◆ **Problem to work on**:
If a line below contains "height", count it; then state how many such lines there are, and nothing else.

★ ★ ★ ★ ★

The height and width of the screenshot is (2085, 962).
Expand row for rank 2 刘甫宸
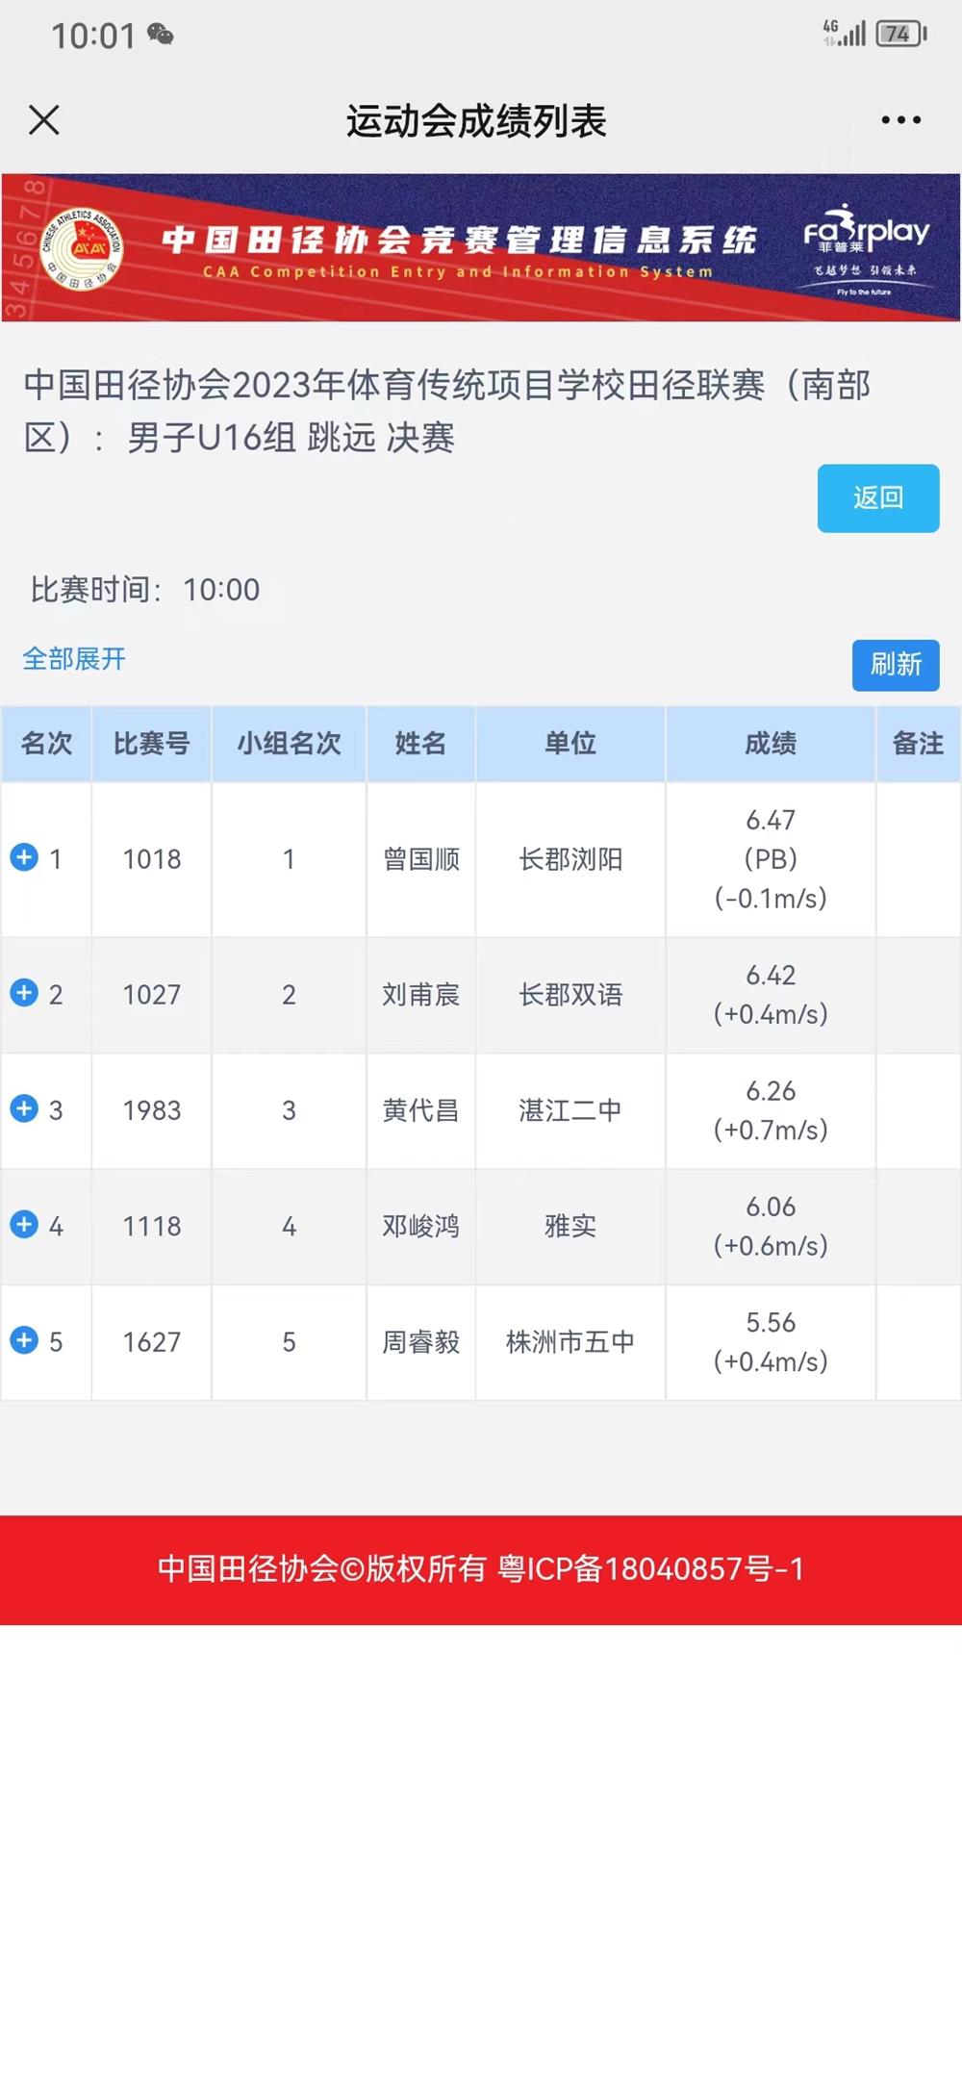click(x=24, y=993)
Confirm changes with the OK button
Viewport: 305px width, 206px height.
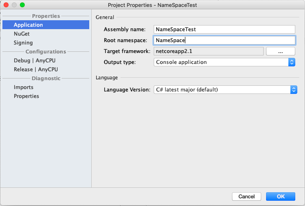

★ ★ ★ ★ ★

◆ **Output of the exercise**:
2